> **WORKING DATA**:

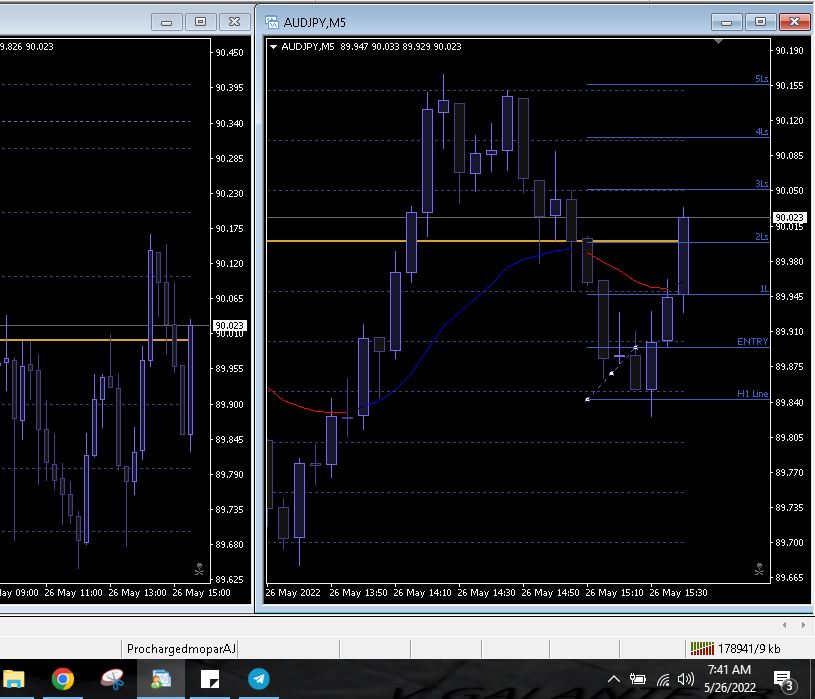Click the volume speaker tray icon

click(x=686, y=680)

* * *

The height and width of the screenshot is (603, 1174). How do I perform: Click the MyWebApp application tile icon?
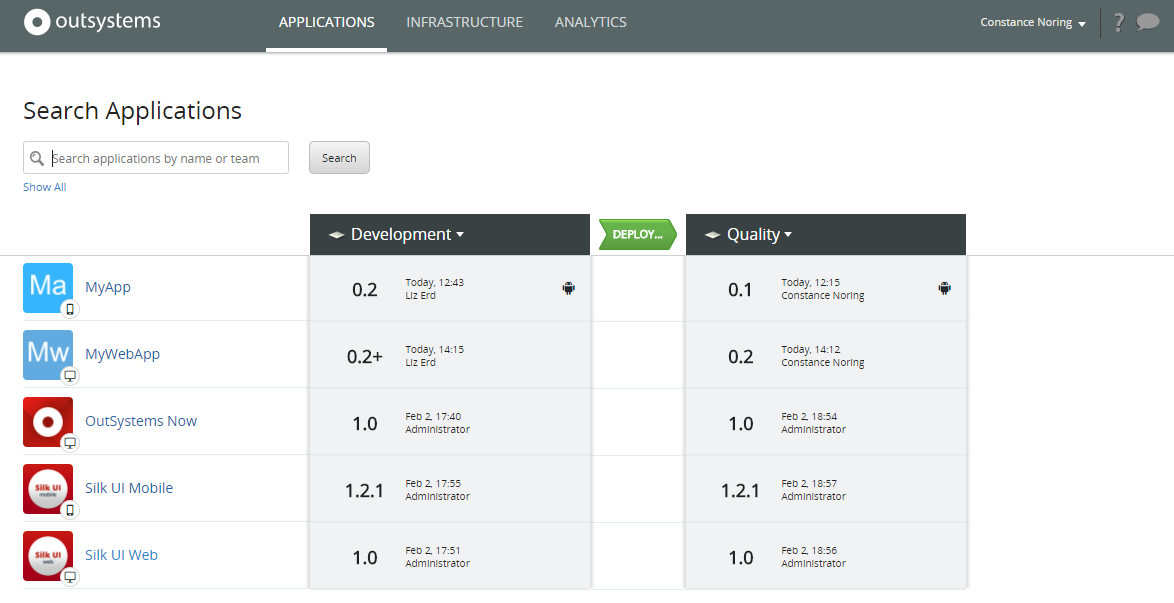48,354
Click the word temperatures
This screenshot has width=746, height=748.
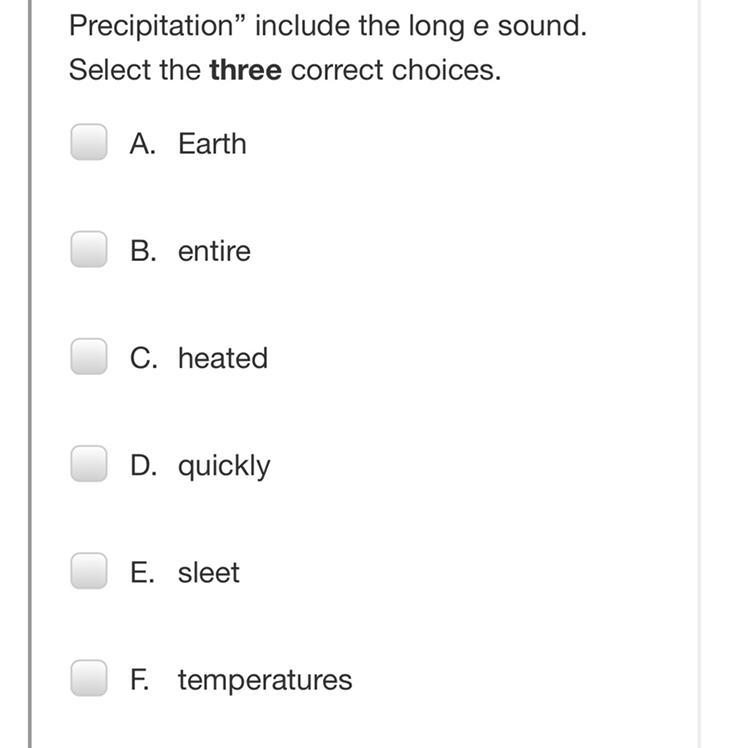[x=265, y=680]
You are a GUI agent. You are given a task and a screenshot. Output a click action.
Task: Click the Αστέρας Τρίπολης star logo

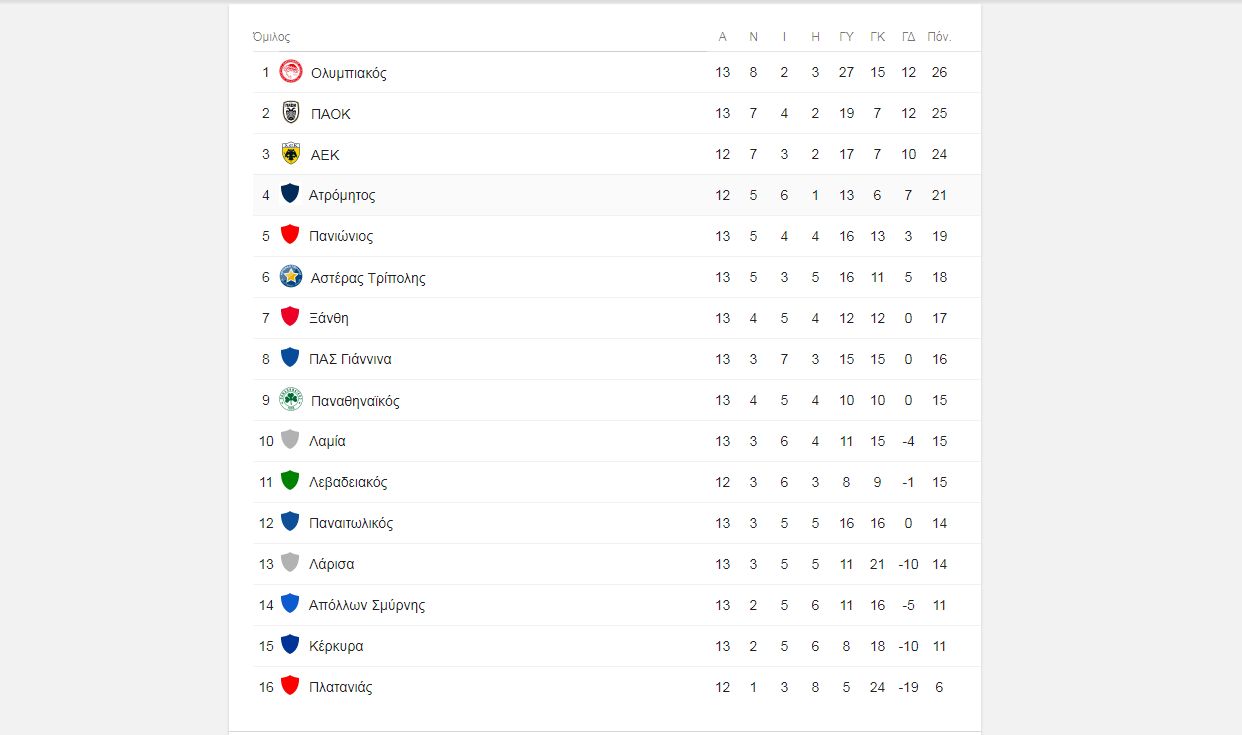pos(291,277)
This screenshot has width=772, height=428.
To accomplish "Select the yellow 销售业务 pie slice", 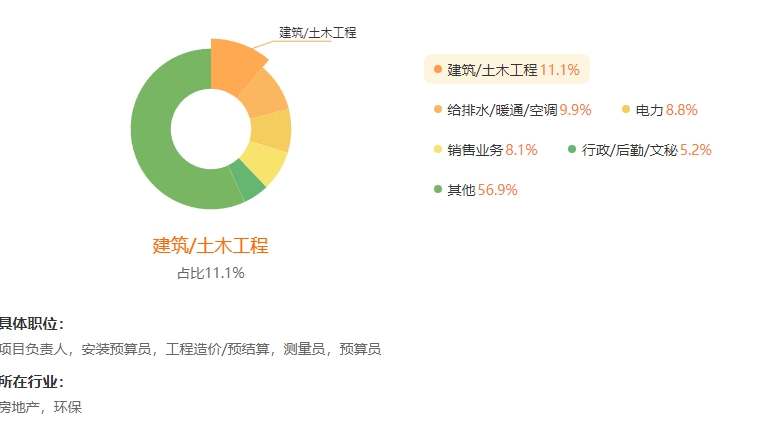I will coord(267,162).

==

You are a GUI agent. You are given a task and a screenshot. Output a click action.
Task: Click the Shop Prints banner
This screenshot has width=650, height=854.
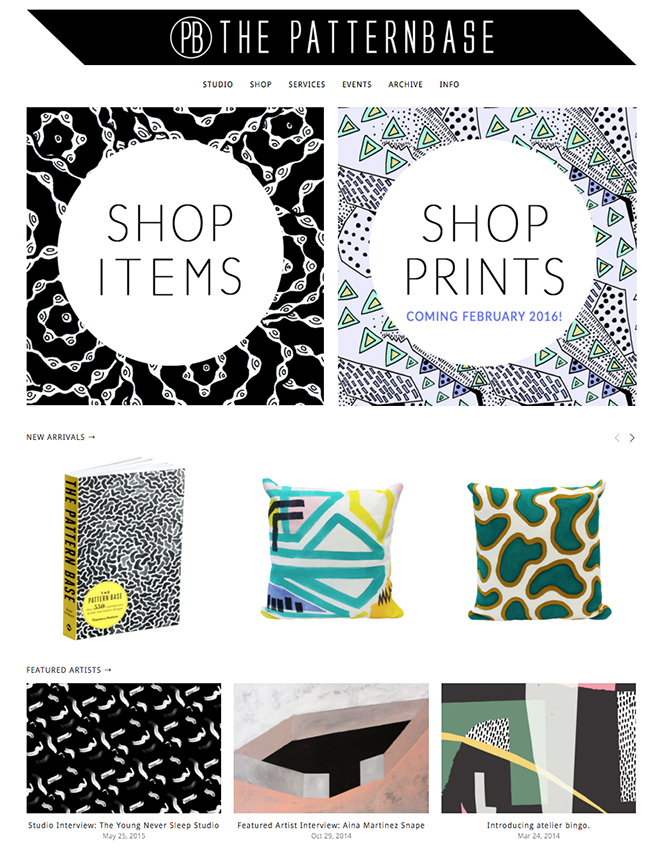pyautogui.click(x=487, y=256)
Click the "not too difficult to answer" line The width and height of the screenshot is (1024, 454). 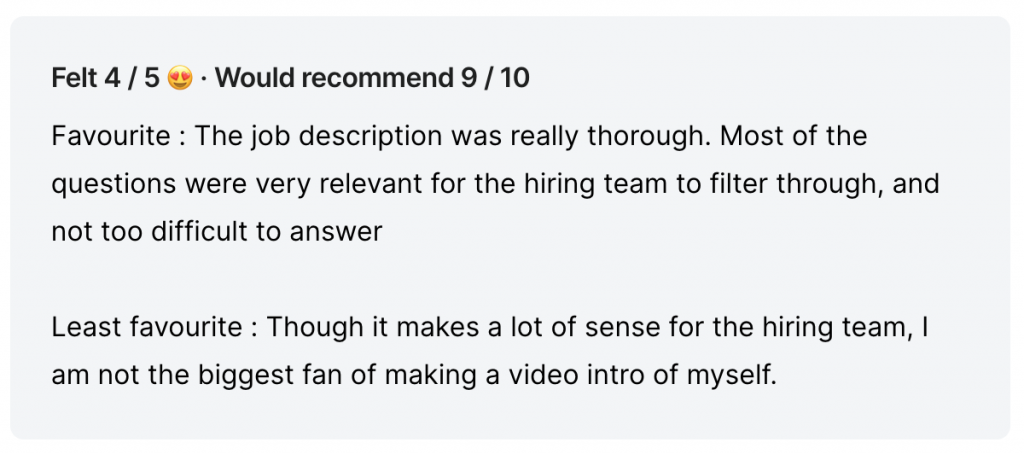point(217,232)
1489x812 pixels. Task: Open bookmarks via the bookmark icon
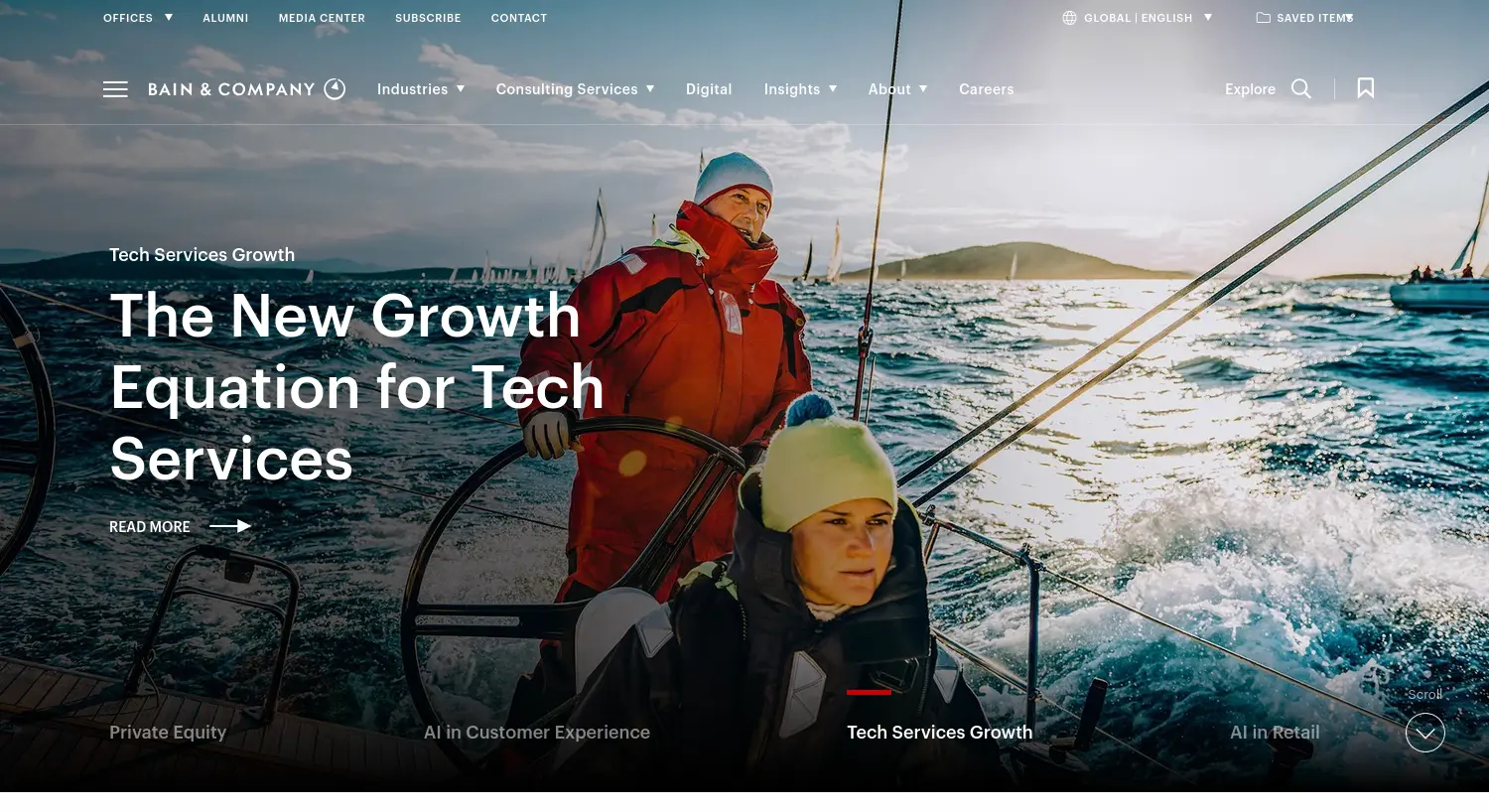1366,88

> **THE TASK**:
No picture is to be printed. Output exactly the lines above from the line containing "This screenshot has width=746, height=748." through the line containing "This screenshot has width=772, height=428.".

> **WRITTEN REPLY**:
This screenshot has width=746, height=748.
[x=265, y=680]
You are a GUI agent. You are given a task and a screenshot. Output a click action.
Task: Click the Αστέρας Τρίπολης star logo

pos(291,277)
This screenshot has width=772, height=428.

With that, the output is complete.